La leona no respondió al sentir disgusto en la voz de su amigo.

–¿Por qué no me lo habías dicho antes que querías tener una manada?

–Bueno.

–¡Suena lógico! después de todo  tú y yo somos diferentes, ¿no? todos queremos estar con los nuestros, en especial un león, porque ustedes no pueden vivir solos.

No quiso responder.

–Me puedo marchar si quieres, me puedo ir y dejarte buscar una vida de verdad–dijo levantándose, estaba dolido–. ¡Lógico!

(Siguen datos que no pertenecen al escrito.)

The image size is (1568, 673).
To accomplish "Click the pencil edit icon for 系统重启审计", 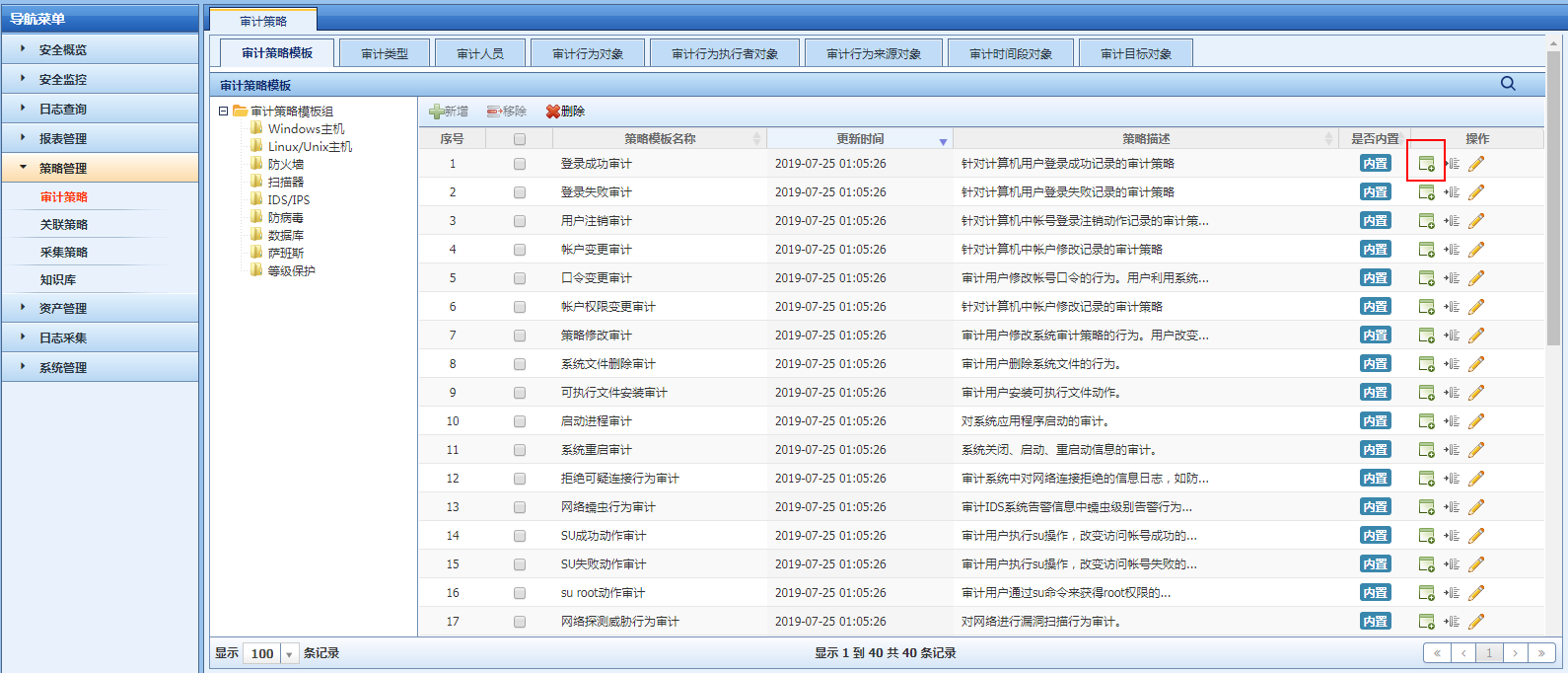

Tenía que llegar el momento para que me lo dijeras–intentó marcharse en ese mismo momento, quiso ponerse a correr lo más lejos de ella posible, pero Tiane se le abalanzó encima en el momento justo y lo derribó con violencia.

–¡No!–lo detuvo gritando–. Nunca dejaría que te alejaras de mí para siempre–dijo furiosa, golpeándolo contra el suelo con una de sus enormes patas.

–Debes darte una posibilidad de ser quien eres en realidad–exclamó con tristeza y dolor–. No puedo privarte de eso, porque somos diferentes–recalcó desde abajo de la enorme leona.

–Pude haberte matado esa noche–dijo muy seria–Y aún puedo hacerlo, soy más fuerte y grande que tú, puedo desangrarte aquí mismo.

–Sólo quiero que seas feliz Tiane–dijo con suavidad.

–Y no podría yo serlo de otra manera–murmuró con lágrimas en los ojos–. Tal vez es cierto, somos diferentes, tal vez en el fondo sí quiero tener una manada, tener hijos, perdona Natzala, pero no lo cambiaría por perderte, nunca.

El guepardo mantuvo el silencio.

–Prometeme que no saldrás corriendo cuando te suelte, porque eres jodidamente más rápido que yo y nunca podría alcanzarte. ¿Me lo prometes?

Asintió algo aplastado y doblado.

Tiane lo soltó ahora ya más calmada. Natzala bajó la mirada algo avergonzado y adolorido, el golpe había sido brutal. Se mantuvo quieto allí, esperando algunas palabras que aliviarán la situación, pero a su vez, Tiane se alejó lentamente hacía la entrada de la cueva, y él no dudó en seguirla.

–Solo somos tú y yo–exclamó la leona al salir de la cueva–. Nada más ni nada menos.

Natzala levantó la mirada y miró hacia el cielo nocturno, inspirando suavemente hacia la esfera blanca, y entre la figura de su querida compañera y los arboles y pastizales, supo que no podría vivir un día sin su compañía.

–¿Para siempre? –preguntó él.

Tiane le sonrió una vez más y se le acercó a lamerle la nariz.

–Para toda la eternidad. – Le susurró.